The Richard J. Jones Lab studies normal and cancerous stem cells in order to make clinical improvements in areas such as blood and marrow transplantation (BMT). We discovered one of the most common stem-cell markers, Aldefluor, which identifies cells based on their expression of aldehyde dehydrogenase 1 (ALDH1), and have used this marker to detect and characterize normal stem cells and cancer stem cells from many hematologic malignancies. We also developed post-transplant cyclophosphamide and effective related haploidentical BMT.

The Taverna Laboratory studies histone marks, such as lysine methylation and acetylation, and how they contribute to an epigenetic/histone code that dictates chromatin-templated functions like transcriptional activation and gene silencing. Our lab uses biochemistry and cell biology in a variety of model organisms to explore connections between gene regulation and proteins that write and read histone marks, many of which have clear links to human diseases like leukemia and other cancers. We also investigate links between small RNAs and histone marks involved in gene silencing.

The Sean Leng Lab studies the biology of healthy aging. Specific projects focus on chronic inflammation in late-life decline; immunosenescence and its relationship to the basic biological and physiological changes related to aging and frailty in the human immune system; and T-cell repertoire analysis.
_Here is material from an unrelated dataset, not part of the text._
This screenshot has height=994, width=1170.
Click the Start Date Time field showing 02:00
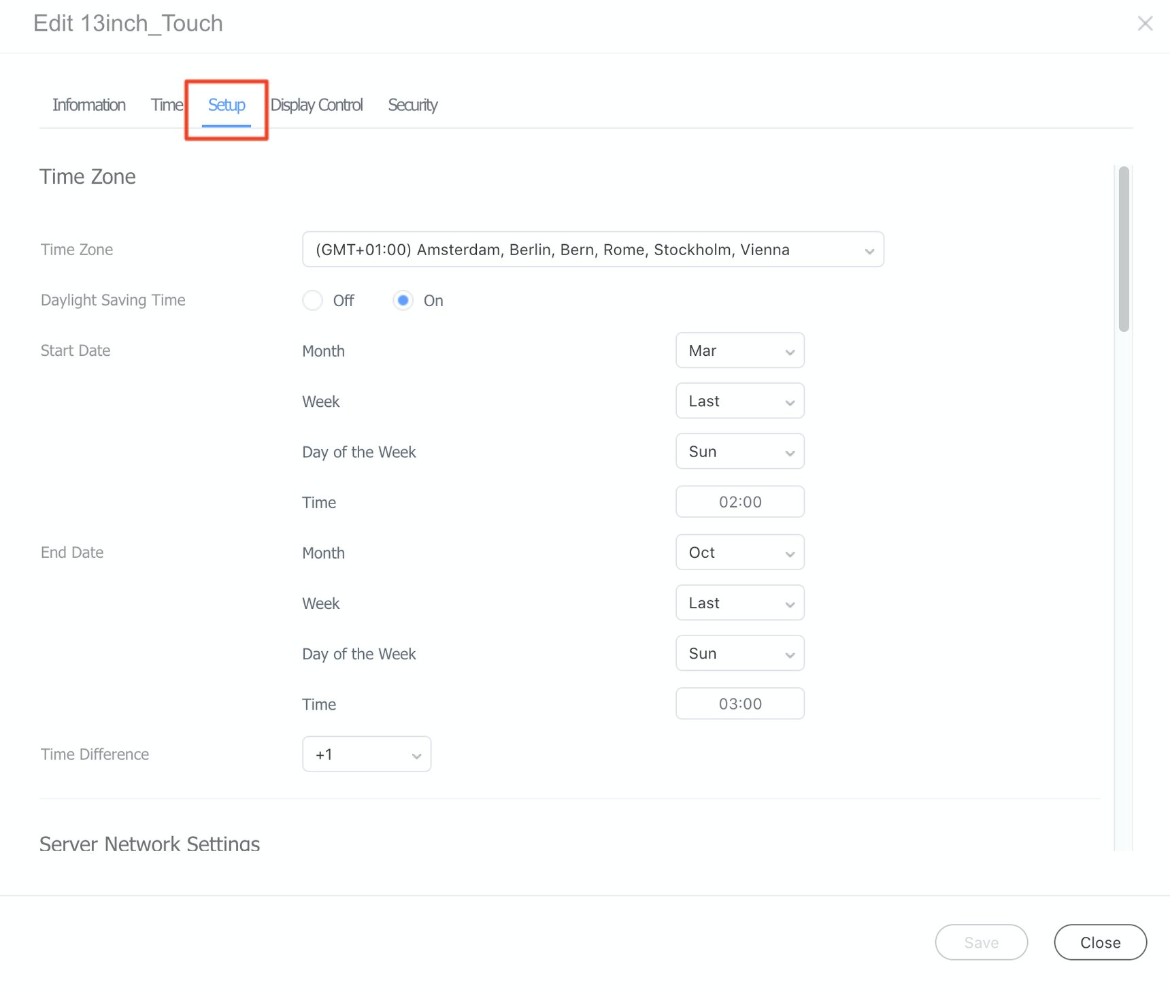739,501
Current projects include: The evaluation of mechanisms of immune tolerance to cancer in mouse models of breast and pancreatic cancer. We have characterized the HER-2/neu transgenic mouse model of spontaneous mammary tumors. This model demonstrates immune tolerance to the HER-2/neu gene product. This model is being used to better understand the mechanisms of tolerance to tumor. In addition, this model is being used to develop vaccine strategies that can overcome this tolerance and induce immunity potent enough to prevent and treat naturally developing tumors. More recently, we are using a genetic model of pancreatic cancer developed to understand the early inflammatory changes that promote cancer development. The identification of human tumor antigens recognized by T cells. We are using a novel functional genetic approach developed in our laboratory. Human tumor specific T cells from vaccinated patients are used to identify immune relevant antigens that are chosen based on an initial genomic screen of overexpressed gene products. Several candidate targets have been identified and the prevelence of vaccine induced immunity has been assessed . This rapid screen to identify relevant antigenic targets will allow us to begin to dissect the mechanisms of tumor immunity induction and downregulation at the molecular level in cancer patients. More recently, we are using proteomics to identify proteins involved in pancreatic cancer development. We recently identified Annexin A2 as a molecule involved in metastases. The analysis of antitumor immune responses in patients enrolled on vaccine studies. The focus is on breast and pancreatic cancers. We are atttempting to identify in vitro correlates of in vivo antitumor immunity induced by vaccine strategies developed in the laboratory and currently under study in the clinics.